* [TASK MATERIAL]:
────────────────────

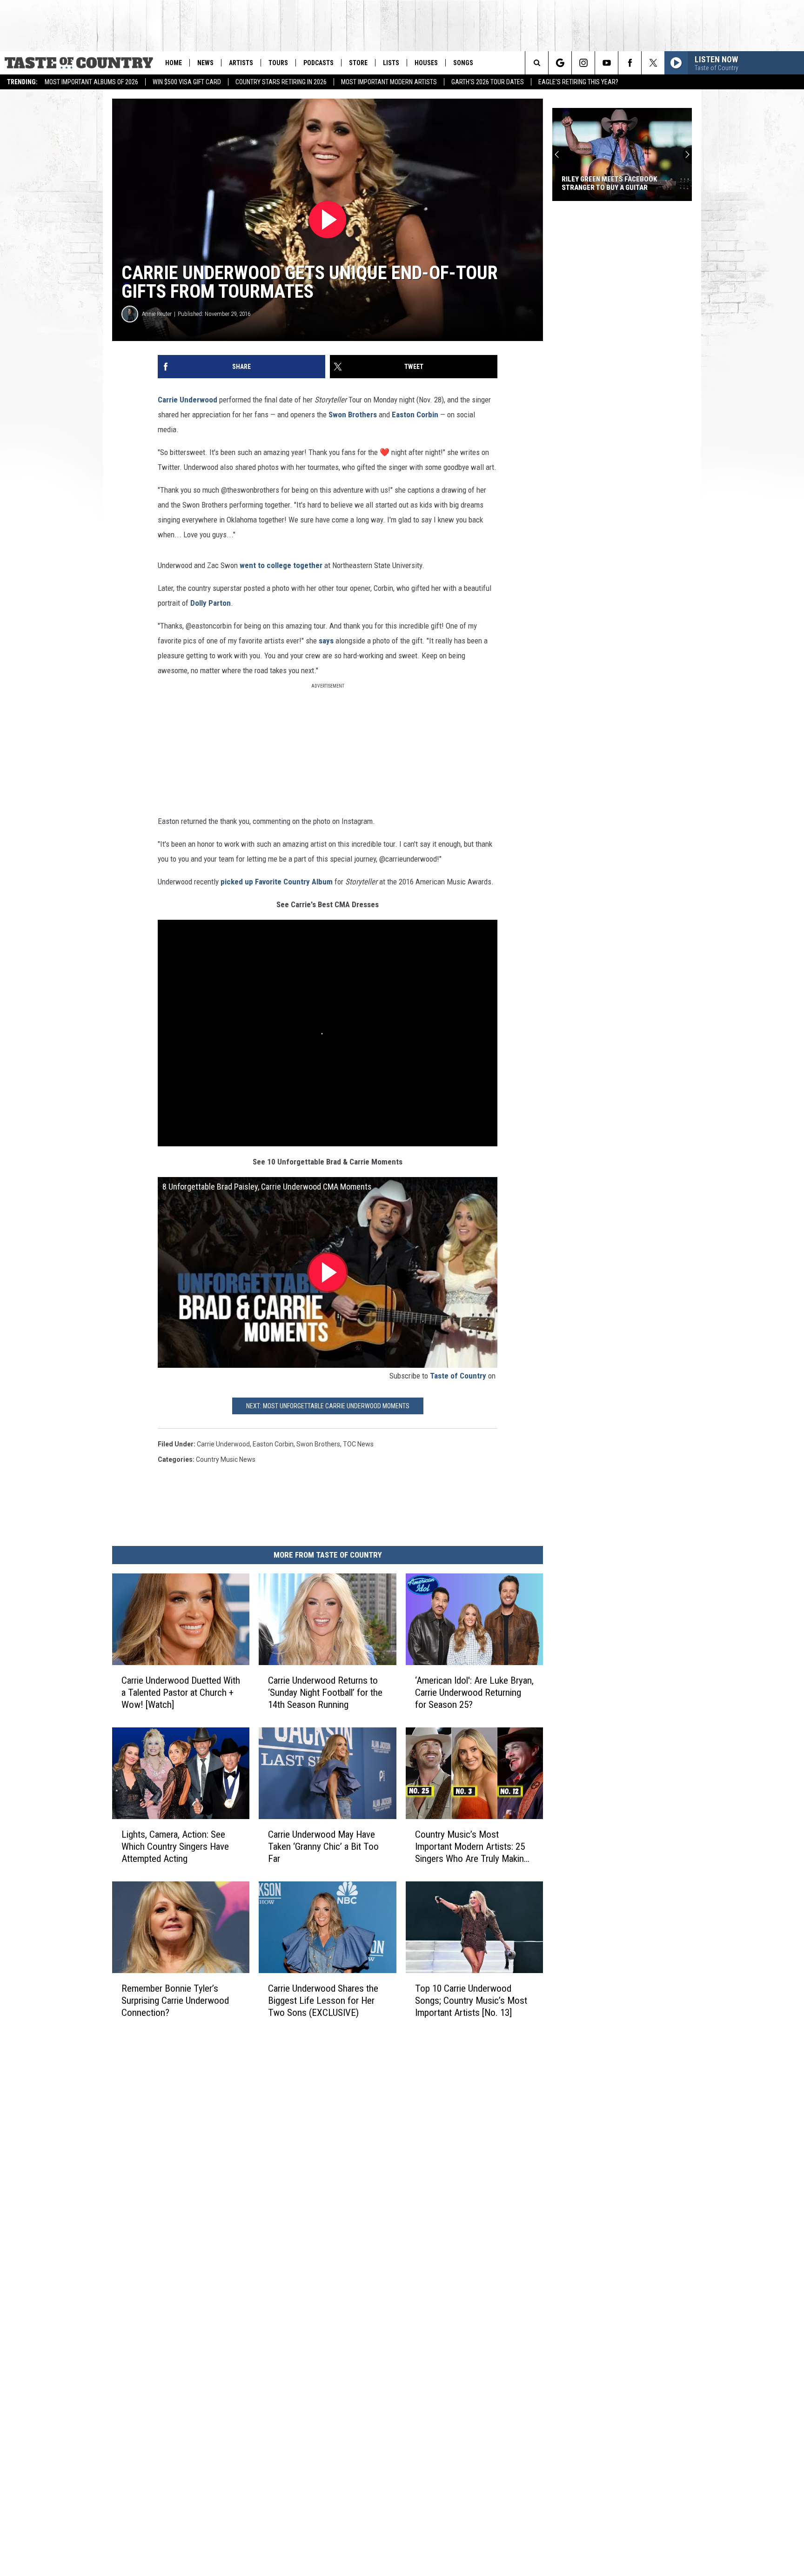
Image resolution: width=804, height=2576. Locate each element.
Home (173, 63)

────────────────────

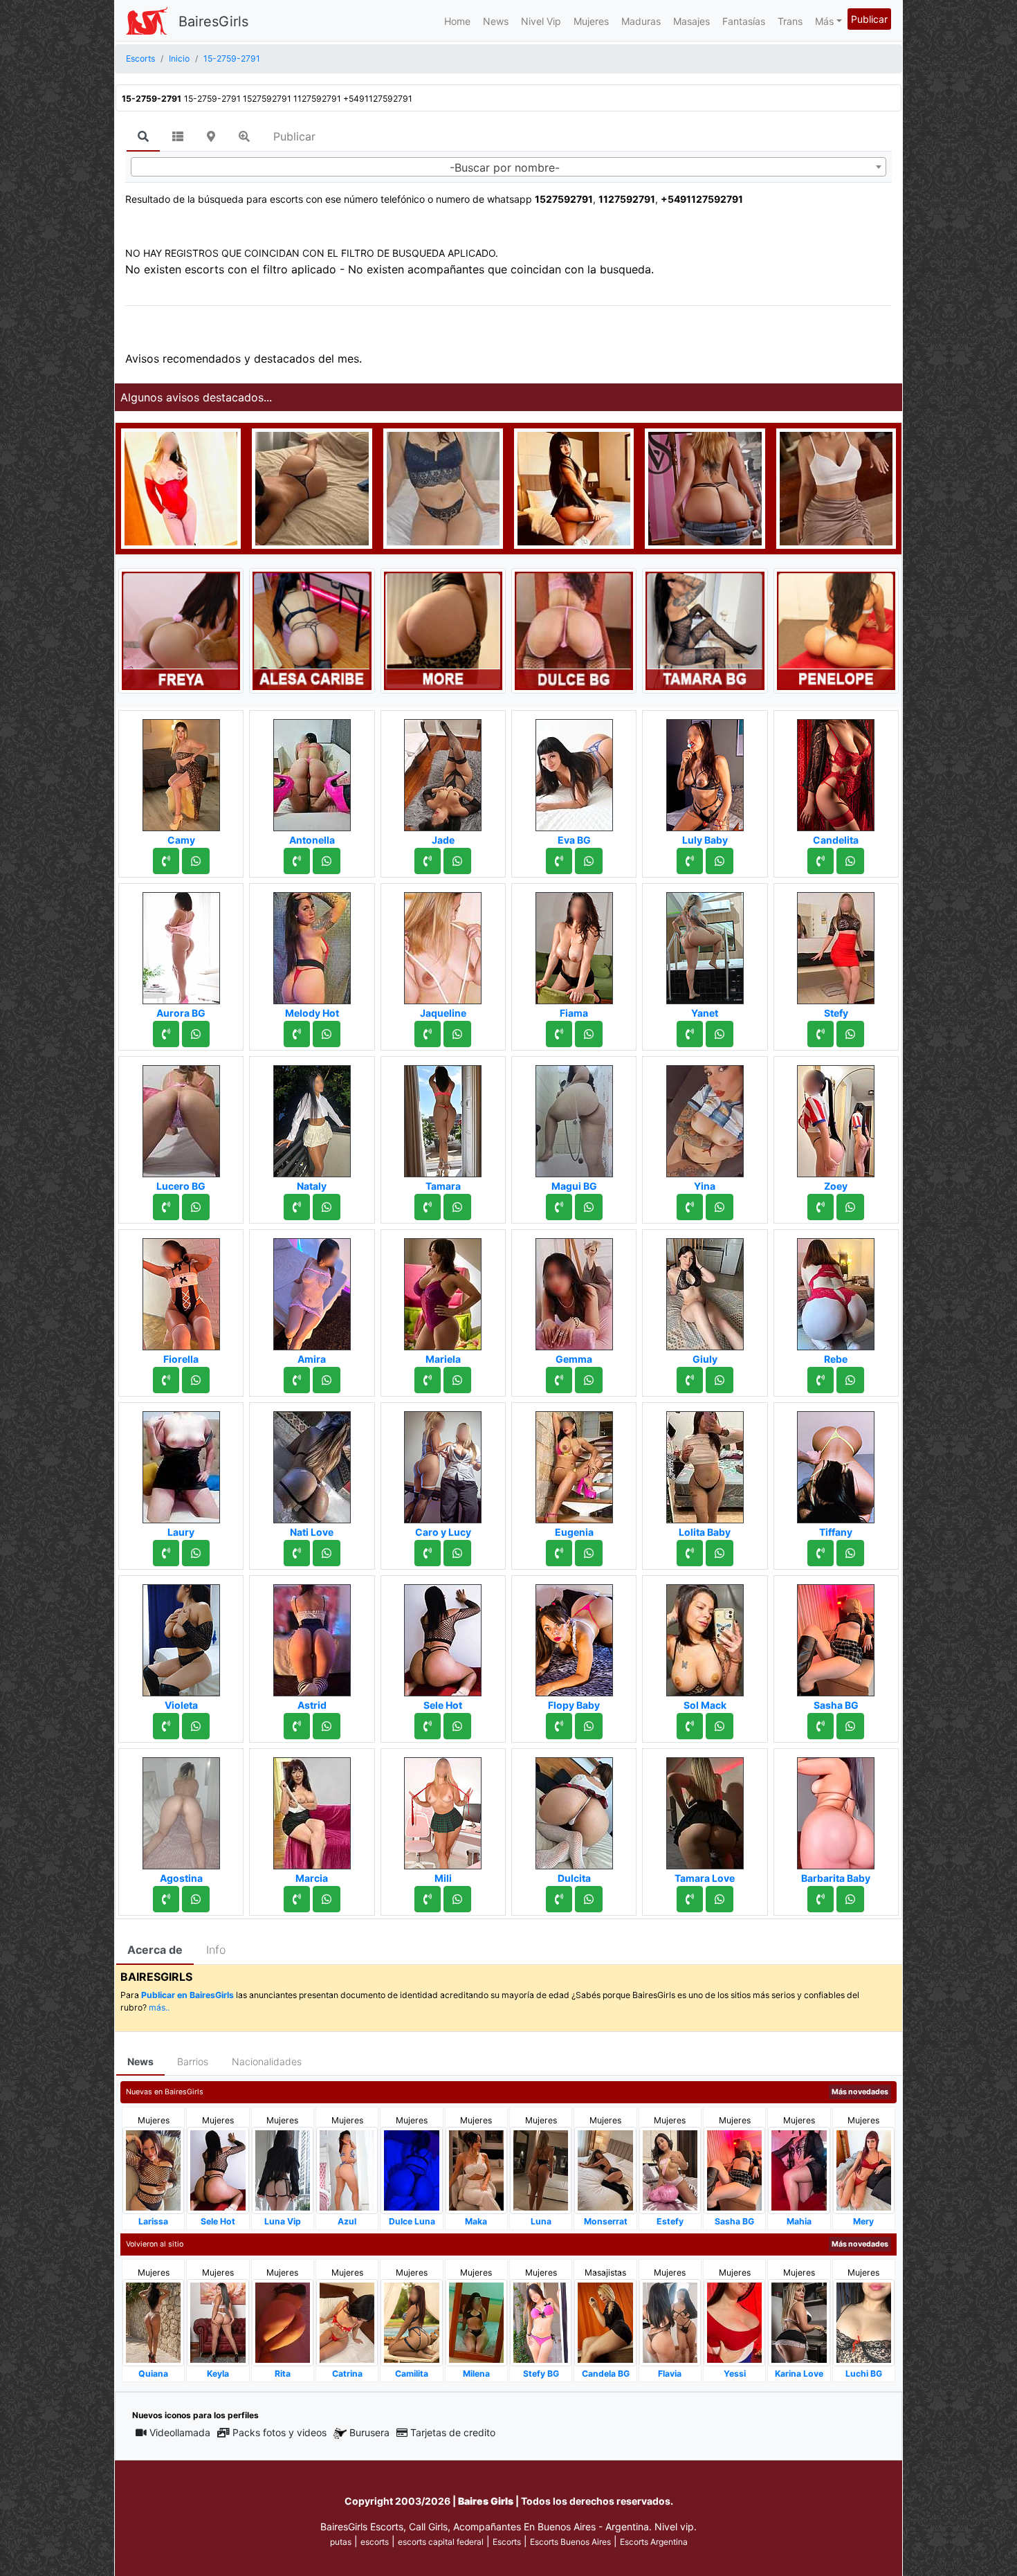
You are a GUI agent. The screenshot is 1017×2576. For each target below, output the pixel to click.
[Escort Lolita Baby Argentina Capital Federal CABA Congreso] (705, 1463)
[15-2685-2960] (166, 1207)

────────────────────

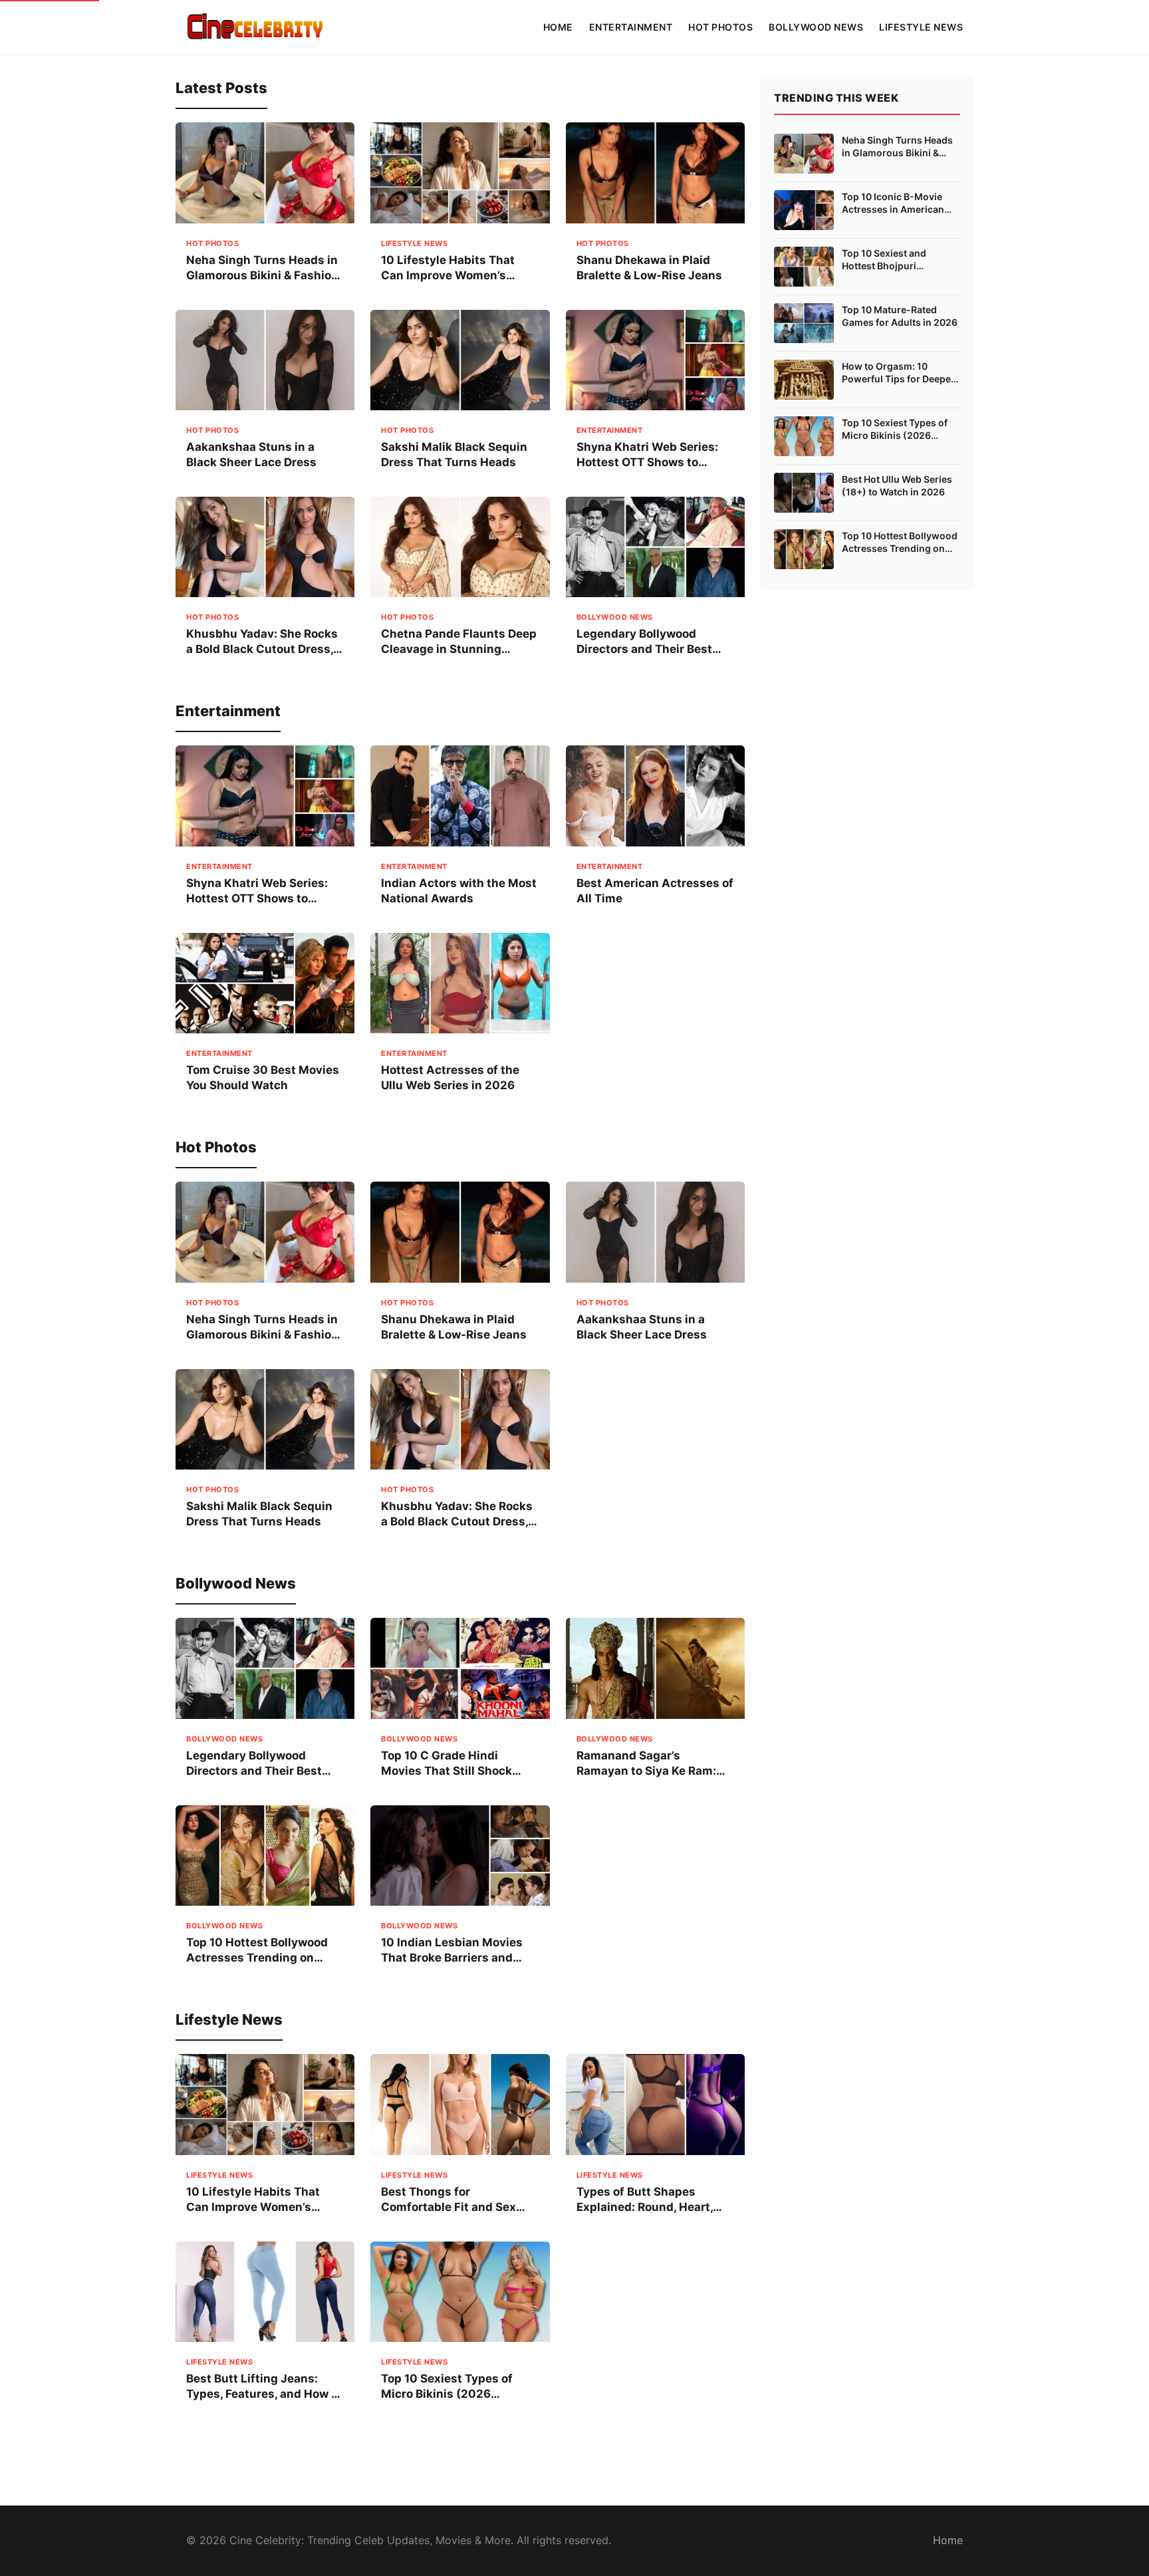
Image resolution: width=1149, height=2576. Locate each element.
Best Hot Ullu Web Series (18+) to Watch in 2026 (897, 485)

────────────────────

* [WORK REQUEST]:
Using the entries above, output exactly the lines between the line holding "Image resolution: width=804, height=2576." and the line holding "Home (173, 63)", end lines included, and nothing more.

* [SOLUTION FOR THIS EXERCISE]:
Image resolution: width=804, height=2576. Locate each element.
Home (173, 63)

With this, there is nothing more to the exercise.